Even so, Devon couldn’t let go of something Dr. Park had told her.
“Your mother ought to be put in the hospital, Devon.”
Devon was taken aback by her bluntness, but not by the suggestion itself. “That could really push her over the top.”
“She is over the top. This isn’t something you just sleep off. At least let me give you the name of a friend in Miami, a doctor your mother would trust. She’s going to need to see someone. If you want me to tell her this, I will.”

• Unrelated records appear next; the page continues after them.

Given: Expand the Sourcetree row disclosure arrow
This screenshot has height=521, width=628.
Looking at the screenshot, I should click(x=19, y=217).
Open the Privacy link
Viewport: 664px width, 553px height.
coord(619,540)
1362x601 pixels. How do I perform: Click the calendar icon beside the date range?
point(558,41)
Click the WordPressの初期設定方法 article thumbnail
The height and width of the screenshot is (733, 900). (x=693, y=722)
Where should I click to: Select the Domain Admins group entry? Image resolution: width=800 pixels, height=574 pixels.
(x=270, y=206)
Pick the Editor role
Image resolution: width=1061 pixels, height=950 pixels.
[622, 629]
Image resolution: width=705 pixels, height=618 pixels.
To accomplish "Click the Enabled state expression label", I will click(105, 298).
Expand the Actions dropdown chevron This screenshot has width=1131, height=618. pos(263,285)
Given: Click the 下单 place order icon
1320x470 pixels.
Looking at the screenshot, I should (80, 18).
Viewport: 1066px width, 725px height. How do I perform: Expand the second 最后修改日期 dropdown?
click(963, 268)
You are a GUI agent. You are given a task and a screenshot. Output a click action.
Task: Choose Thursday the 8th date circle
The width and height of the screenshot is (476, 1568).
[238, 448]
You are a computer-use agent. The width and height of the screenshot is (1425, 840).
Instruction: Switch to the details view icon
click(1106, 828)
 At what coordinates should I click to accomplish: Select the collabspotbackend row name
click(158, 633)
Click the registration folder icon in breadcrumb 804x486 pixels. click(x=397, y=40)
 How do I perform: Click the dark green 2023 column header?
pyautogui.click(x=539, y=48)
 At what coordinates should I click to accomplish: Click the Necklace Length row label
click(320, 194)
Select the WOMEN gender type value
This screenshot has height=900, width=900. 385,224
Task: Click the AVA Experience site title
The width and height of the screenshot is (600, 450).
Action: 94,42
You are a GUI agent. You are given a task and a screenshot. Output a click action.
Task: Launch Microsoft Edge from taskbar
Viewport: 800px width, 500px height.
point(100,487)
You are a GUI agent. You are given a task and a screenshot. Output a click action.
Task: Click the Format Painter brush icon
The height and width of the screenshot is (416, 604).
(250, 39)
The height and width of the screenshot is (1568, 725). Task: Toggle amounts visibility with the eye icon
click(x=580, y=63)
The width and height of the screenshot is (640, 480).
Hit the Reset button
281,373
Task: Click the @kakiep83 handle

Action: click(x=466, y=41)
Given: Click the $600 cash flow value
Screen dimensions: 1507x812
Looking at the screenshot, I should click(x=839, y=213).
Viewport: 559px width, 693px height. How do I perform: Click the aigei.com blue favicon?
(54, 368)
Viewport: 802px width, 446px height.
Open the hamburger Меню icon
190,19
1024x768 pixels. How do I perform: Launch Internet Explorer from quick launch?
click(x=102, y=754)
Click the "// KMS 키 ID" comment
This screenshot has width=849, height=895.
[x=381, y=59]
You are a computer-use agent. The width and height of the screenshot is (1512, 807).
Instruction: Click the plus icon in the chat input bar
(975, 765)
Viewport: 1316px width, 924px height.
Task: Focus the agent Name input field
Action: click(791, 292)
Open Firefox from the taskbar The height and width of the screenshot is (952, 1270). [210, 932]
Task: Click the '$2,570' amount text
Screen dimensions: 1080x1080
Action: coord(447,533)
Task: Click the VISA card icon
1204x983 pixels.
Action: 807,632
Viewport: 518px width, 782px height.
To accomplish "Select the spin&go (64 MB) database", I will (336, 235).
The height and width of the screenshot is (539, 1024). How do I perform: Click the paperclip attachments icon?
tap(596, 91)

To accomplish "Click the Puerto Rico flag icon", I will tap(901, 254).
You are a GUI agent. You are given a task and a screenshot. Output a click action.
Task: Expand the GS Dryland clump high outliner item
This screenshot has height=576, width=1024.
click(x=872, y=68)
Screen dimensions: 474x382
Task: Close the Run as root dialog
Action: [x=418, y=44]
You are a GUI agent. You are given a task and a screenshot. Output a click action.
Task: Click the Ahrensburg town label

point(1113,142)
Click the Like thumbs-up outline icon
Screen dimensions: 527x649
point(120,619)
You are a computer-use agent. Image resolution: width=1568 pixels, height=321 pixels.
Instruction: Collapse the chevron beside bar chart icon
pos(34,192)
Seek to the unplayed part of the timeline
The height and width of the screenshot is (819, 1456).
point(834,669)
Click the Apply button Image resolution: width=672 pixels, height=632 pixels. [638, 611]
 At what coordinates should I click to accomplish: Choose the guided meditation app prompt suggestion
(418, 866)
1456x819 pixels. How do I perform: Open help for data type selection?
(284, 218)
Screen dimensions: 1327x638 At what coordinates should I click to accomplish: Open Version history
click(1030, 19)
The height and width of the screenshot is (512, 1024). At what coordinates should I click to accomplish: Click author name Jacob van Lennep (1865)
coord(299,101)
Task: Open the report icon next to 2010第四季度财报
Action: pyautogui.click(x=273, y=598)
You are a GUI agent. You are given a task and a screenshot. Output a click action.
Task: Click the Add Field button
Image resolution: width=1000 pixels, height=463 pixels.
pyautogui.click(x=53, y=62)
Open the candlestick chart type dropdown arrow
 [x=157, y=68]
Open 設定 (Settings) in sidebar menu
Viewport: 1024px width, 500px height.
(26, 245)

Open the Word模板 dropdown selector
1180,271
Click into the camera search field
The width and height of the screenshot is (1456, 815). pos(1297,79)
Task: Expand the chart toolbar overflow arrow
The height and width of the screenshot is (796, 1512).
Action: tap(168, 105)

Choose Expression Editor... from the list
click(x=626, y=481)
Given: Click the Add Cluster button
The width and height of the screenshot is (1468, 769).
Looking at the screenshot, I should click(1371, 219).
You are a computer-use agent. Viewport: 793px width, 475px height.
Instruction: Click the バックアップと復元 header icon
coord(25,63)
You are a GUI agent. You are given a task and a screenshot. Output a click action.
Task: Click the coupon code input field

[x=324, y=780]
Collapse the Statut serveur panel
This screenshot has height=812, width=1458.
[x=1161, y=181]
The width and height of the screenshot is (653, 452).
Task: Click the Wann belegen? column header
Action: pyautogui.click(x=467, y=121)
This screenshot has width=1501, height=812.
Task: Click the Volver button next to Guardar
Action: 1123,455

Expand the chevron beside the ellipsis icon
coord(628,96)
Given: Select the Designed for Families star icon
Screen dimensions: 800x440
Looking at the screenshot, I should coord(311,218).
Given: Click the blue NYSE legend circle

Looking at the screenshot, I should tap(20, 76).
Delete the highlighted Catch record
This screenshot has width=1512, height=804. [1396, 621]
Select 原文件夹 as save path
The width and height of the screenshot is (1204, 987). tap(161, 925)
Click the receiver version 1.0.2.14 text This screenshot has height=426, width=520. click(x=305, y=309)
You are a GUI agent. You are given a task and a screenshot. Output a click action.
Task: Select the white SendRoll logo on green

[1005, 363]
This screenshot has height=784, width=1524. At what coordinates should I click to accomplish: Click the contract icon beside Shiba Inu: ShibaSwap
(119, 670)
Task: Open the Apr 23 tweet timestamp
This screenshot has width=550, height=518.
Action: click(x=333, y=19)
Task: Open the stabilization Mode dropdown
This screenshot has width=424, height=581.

“No, you can give me the name.”
Devon didn’t mention any of this to Ruby. She thought that what had happened at the conference was the end of something, not the beginning. If that wasn’t the case, if Ruby doubled down on her denial and attempted to pick up where she’d left off, Devon wo
uld take Dr. Park’s advice.
NEW YORK CITY—DECEMBER 23, 8:40 P.M.
Devon traveled up the West Side Highway in an overheated taxi. It was slow going. The snow had finally tapered off, but twenty-six inches had fallen on the city. Some drifts were ten feet high. The plows and salters were out in force now, but even the parkway, one rutted lane in either direction, was thick with ice. The road divider was buried. The exit ramp at Seventy-ninth Street was blocked by abandoned cars. The high-rise windows overlooking the Hudson were intensely bright, as if, through the frigid air, those thousands of rooms blazed with fire, not lamplight. The temperature had dropped to 10 degrees. Chunks of ice were sailing down the river. Some were large, like mini-icebergs, shot through with sapphire light. Devon wondered how long they would remain intact when they were swept out to sea.
The taxi pulled up before a tall, well-kept building by the park. The bare trees in front were festooned with Christmas lights. The lobby was decorated with a fully trimmed evergreen, wreaths, and potted poinsettias. There was a basket of candy canes on the doorman’s desk. Devon stepped into the elevator and was whisked to the twelfth floor. A maid in a pale blue dress ushered her into a spacious apartment. The ceilings were high and the darkness deep down the two hallways off the foyer. The scent of incense wafted from a distant room. Devon was careful not to step on the nightingales in the mosaic tiles. The maid took her coat and led her into the living room. The lighting was dim, but the fireplace was alive with flames.
“Mrs. LeMond will be with you in a moment.”
Devon had been thinking so much about this apartment that she felt as if she had been there before. The oil portrait over the mantelpiece closely matched the image she had conjured of Sammy LeMond: a handsome man in a white suit, with a trumpet under his arm, a white carnation in his lapel, and a wry smile beneath a carefully trimmed mustache. Many of his possessions remained in place after all those years: the white grand piano, a set of tropical landscapes with flame trees and toucans, the African masks on the opposite wall that stared back at her.